==== DOCUMENT SECTION ====
I think because I've gotten so, I've so like
divorced myself
from
the ability to access that when I see it being accessed around me.
It's like a visceral kind of,
if I can't have that, you can't have that kind of feeling.
Right.
Right.
So
like, wish the general and Amanda Panda well and tell them they can go to sleep now.
And I want to talk to you about this person who feels that resentment.
Okay.
Mine babies.
You've had Dick Schwartz on the show, right?
The guy who created.
No,
we talked to Becky Kennedy about Dick Schwartz's work.
We have not spoken directly to him, but wow, that I was just thinking about that when you said thank you.
I was like, oh, that feels like my general part is front and center.
So we all consist of many people.
We all consist of many parts.
And it gets really confusing because we're like, I want to relax, but somehow I don't want to relax.
And it's because there's a part of you that wants to relax and there's another part that doesn't.
Once you say it, it's not exactly rocket science.
But you have a very strong sort of,
you just said, when you see someone being silly or you think about being silly yourself, it triggers a resentment.
So what I want you to do is just relax as much as you can and go to the feeling of that resentment.
You were able to access it really well a second ago.
Can you find it?
Okay.
When it's active, what do you you feel inside your body where is it located in the body
it's like in my core my center all right and it rises
okay
so what does it look like
it's like flashes out of me oh not a
It's not like a conscious thing.
It's just like a
is it like a flame?
Is it like a dragon?
If it flashes, that gives me the image of fire.
What's it like for you?
Yeah, I think it's pretty fiery.
Okay, so it's
like a dragon that comes out and breathes that fire.
Now, notice that I'm trying to pull you away from analytical language into visual and sensory details.
If you are going to experience joy, that shift is at the core of it.
====
TASK ITEM A:
Retype the part of the transcript about resentment, starting with "You've had Dick" and going on through "of that resentment.", with no changes.
TASK ITEM B:
Continue the transcript about resentment and joy from where it stops.
==== THE DATA ====
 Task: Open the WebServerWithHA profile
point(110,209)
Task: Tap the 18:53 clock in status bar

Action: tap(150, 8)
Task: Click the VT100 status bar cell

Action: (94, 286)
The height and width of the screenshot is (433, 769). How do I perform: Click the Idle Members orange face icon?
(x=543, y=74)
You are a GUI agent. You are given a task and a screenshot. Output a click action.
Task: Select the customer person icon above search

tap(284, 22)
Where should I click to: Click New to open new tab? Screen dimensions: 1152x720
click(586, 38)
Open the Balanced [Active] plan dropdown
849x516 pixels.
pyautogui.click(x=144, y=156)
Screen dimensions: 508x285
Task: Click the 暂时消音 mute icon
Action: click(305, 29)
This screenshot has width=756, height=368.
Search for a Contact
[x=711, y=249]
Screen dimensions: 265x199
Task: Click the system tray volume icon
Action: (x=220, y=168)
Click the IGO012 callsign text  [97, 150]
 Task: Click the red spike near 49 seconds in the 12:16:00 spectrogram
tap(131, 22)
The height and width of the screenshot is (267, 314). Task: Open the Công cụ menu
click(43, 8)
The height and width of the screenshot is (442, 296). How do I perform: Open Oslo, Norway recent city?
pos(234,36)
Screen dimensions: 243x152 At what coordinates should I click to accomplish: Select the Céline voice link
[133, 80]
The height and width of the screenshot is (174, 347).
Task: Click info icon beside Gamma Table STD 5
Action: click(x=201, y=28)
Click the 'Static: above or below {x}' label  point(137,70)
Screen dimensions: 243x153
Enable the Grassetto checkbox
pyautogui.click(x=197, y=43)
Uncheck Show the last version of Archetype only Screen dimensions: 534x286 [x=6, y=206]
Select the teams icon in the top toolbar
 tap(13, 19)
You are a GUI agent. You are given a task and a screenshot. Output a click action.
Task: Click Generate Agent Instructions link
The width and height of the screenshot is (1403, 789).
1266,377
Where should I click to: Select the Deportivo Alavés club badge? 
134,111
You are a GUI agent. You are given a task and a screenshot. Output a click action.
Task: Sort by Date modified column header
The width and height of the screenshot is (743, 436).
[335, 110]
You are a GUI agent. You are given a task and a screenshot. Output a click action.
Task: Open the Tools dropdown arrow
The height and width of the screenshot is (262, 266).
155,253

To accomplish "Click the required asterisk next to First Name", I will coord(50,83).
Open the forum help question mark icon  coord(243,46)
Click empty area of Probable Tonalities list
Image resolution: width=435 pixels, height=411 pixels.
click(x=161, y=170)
====
EXERCISE ANSWER A:
You've had Dick Schwartz on the show, right?
The guy who created.
No,
we talked to Becky Kennedy about Dick Schwartz's work.
We have not spoken directly to him, but wow, that I was just thinking about that when you said thank you.
I was like, oh, that feels like my general part is front and center.
So we all consist of many people.
We all consist of many parts.
And it gets really confusing because we're like, I want to relax, but somehow I don't want to relax.
And it's because there's a part of you that wants to relax and there's another part that doesn't.
Once you say it, it's not exactly rocket science.
But you have a very strong sort of,
you just said, when you see someone being silly or you think about being silly yourself, it triggers a resentment.
So what I want you to do is just relax as much as you can and go to the feeling of that resentment.

EXERCISE ANSWER B:
So getting out of language and analysis and into sensation and emotion, our culture says it's cheaper and stupider.
Like, pure thought in the abstract is the gold standard.
Only all it does is it runs us in little circles.
It makes a little factory line of our heads and it throws our lives into it.
And there go our lives.
That has been my experience.
You said it.
So
you feel this flashing resentment, this fire.
Do you want to give it a name to so we can just refer to it this part of you
it's like the um
bouncer
because i think it's like because
i know that that is true of me but i'm not having it yeah and so since i'm bouncing it out of me all the time it's i'm bouncing it out of you like okay because
That should be mine, but I'm not letting myself.
Okay.
So there's the bouncer.
How do you feel about the bouncer?
I
the bouncer is a giant asshole.
Everyone hates the bouncer.
I hate the bouncer.
The bouncer is no fun.
Like, it's so annoying.
Now,
I don't want to get too complicated with all these parts, but it's very important.
So, you know what the bouncer is, and you'll, there's another part of you that hates the bouncer.
Yes.
Find that part,
the part that hates the bouncer.
This is good.
Thank you.
We all have these.
Play along.
I know.
I'm doing it.
I'm like, oh, there you are.
Who is it that hates the bouncer?
Where is it in your body?
Just feel it.
Feel it.
It's like deeper in my belly.
Okay.
It's deeper in my belly than the bouncer is.
The bouncer is like higher up in a flash.
Okay.
And the bouncer hater is like lower and slower to come up, usually, like just a
30 seconds after the bouncer.
Okay, so what are you gonna call it?
Um,
Penelope,
okay.
Is it like a descriptor word or just a name?
Anything that comes to you that seems to fit.
Um,
the
come on, that's
come on.
All right.
Oh, come on.
Sit again.
All right.
So now I want to talk to the part of you that's, come on.
Can I talk to her?
Is she aware that I'm here?
Okay.
What I'm going to ask her to do, and this will sound really odd, but I really, I would ask her to respond, not you.
Okay.
So come on.
I'm talking to you.
If you could just give me some space,
I would like you to like step out of Amanda and like sit maybe two or three feet away from her.
And I promise I will let you right back in after I've finished talking to the rest of her.
So could you please sit on the couch and let me have access to the rest of Amanda?
Come on is delighted to excuse herself.
She is very excellent.
So give her a good stiff drink and you know,
and a little leopard outfit, whatever.
Like let her have some fun.
Okay.
Now, come on, is over on the couch.
And I'm here to talk to the bouncer, whom everybody hates.
Now,
I don't hate the bouncer.
Could I talk to the bouncer, please?
It's that flashing energy.
Can I talk to it?
Is it willing to talk to me?
Yes.
Okay.
So
I think you're doing.
a very, very significant job.
I think you have taken on the responsibility of making sure everything happens the way it has to happen.
Tell me where I'm wrong again.
Here's the okay.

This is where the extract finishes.